▸ WORK INSTRUCTIONS: Quote the stretch of the Medline XML notebook from "language = topic_elem.get('language', 'English')" through "re.sub(r'<[^>]+>', '', full_summary_text)", word for word.

PASSAGE SHOWN: Begin

#### Warning:
To run this must be in the "blackwell" package root directory.

# Medline XML Indexing Notebook

In [None]:
import requests
import xml.etree.ElementTree as ET
from typing import List, Dict
import re
import json

# Download the Medline XML file
XML_URL = "https://medlineplus.gov/xml/mplus_topics_2025-11-29.xml"

response = requests.get(XML_URL)
xml_content = response.content

Downloading XML from https://medlineplus.gov/xml/mplus_topics_2025-11-29.xml...
Downloaded 29957417 bytes


#### Complete XML Topic-Parsing logic

In [43]:
def parse_health_topic(topic_elem, source_url: str) -> Dict:
    """
    Parse a single health-topic XML element into ONE document dictionary.
    Matches the exact format of the original database.
    """
    # Extract attributes
    topic_id = topic_elem.get('id', '')
    title = topic_elem.get('title', '')
    url = topic_elem.get('url', '')
    date_created = topic_elem.get('date-created', '')
    language = topic_elem.get('language', 'English')
    meta_desc = topic_elem.get('meta-desc', '')
    
    # Extract 'also-called' elements
    also_called_list = [ac.text.strip() for ac in topic_elem.findall('also-called') if ac.text]
    also_called_text = ', '.join(also_called_list)
    
    # Extract full summary and clean HTML
    full_summary = topic_elem.find('full-summary')
    full_summary_text = full_summary.text if full_summary is not None and full_summary.text else ''
    full_summary_clean = re.sub(r'<[^>]+>', '', full_summary_text)
    
    # Extract primary institute
    primary_inst = topic_elem.find('primary-institute')
    primary_inst_text = primary_inst.text.strip() if primary_inst is not None and primary_inst.text else ''
    
    # Extract see-reference
    see_refs = [sr.text.strip() for sr in topic_elem.findall('see-reference') if sr.text]
    see_also_text = ', '.join(see_refs)
    
    # Extract groups (categories)
    groups = [g.text.strip() for g in topic_elem.findall('group') if g.text]
    categories_text = ', '.join(groups)
    
    # Extract mesh headings
    mesh_headings = [m.find('descriptor').text.strip() 
                     for m in topic_elem.findall('mesh-heading') 
                     if m.find('descriptor') is not None and m.find('descriptor').text]
    mesh_text = ', '.join(mesh_headings)
    
    # Extract site links grouped by category
    links_by_category = {}
    for site in topic_elem.findall('site'):
        site_title = site.get('title', '')
        site_url = site.get('url', '')
        info_cat = site.find('information-category')

PASSAGE SHOWN: End
THE DATA: Begin

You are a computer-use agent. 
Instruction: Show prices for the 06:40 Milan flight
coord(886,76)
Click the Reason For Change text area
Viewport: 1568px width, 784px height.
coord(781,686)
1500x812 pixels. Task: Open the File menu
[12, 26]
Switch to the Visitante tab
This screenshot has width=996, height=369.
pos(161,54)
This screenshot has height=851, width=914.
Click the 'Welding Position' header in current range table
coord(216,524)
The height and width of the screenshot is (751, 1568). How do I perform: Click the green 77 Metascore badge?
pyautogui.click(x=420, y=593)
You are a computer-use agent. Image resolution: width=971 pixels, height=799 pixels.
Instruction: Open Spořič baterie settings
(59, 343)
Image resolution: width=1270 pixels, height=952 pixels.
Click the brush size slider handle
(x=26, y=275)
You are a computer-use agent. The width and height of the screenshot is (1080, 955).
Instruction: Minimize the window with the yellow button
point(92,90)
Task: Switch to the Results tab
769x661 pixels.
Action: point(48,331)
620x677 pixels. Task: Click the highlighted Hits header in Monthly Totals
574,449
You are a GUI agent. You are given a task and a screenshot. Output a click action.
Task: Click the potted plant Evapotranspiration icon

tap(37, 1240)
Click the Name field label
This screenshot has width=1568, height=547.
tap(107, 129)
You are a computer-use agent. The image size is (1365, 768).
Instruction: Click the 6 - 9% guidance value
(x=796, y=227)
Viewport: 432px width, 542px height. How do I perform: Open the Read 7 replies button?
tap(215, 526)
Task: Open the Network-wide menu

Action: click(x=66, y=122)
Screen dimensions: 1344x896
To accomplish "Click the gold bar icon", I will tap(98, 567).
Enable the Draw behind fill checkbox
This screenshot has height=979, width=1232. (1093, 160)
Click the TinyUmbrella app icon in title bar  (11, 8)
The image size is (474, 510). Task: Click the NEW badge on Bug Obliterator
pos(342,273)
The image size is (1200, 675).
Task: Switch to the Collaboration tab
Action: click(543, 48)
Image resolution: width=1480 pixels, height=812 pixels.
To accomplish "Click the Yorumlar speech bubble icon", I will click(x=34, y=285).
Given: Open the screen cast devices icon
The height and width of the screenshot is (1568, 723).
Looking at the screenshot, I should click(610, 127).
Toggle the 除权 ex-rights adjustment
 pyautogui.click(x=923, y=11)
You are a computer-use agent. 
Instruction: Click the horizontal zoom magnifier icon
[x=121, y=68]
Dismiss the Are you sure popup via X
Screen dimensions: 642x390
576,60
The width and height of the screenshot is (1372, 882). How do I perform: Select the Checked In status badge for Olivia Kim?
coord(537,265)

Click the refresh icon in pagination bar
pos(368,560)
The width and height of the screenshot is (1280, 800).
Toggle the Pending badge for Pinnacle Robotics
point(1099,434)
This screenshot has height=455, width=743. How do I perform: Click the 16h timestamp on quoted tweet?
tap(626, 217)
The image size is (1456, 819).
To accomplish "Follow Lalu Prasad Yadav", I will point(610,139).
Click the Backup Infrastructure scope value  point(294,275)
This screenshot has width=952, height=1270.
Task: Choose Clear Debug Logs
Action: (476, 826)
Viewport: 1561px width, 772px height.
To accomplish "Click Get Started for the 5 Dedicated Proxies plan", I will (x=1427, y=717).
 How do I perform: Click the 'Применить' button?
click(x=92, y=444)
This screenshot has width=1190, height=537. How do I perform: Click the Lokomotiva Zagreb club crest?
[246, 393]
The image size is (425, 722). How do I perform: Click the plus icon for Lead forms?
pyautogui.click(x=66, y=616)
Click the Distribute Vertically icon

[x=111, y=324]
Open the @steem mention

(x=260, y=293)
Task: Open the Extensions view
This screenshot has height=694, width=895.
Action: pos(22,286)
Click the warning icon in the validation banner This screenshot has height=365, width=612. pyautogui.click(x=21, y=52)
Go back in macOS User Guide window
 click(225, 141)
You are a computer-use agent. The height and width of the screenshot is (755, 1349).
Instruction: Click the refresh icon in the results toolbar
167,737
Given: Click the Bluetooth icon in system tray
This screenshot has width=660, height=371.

THE DATA: End

▸ TASK RESULT:
language = topic_elem.get('language', 'English')
    meta_desc = topic_elem.get('meta-desc', '')
    
    # Extract 'also-called' elements
    also_called_list = [ac.text.strip() for ac in topic_elem.findall('also-called') if ac.text]
    also_called_text = ', '.join(also_called_list)
    
    # Extract full summary and clean HTML
    full_summary = topic_elem.find('full-summary')
    full_summary_text = full_summary.text if full_summary is not None and full_summary.text else ''
    full_summary_clean = re.sub(r'<[^>]+>', '', full_summary_text)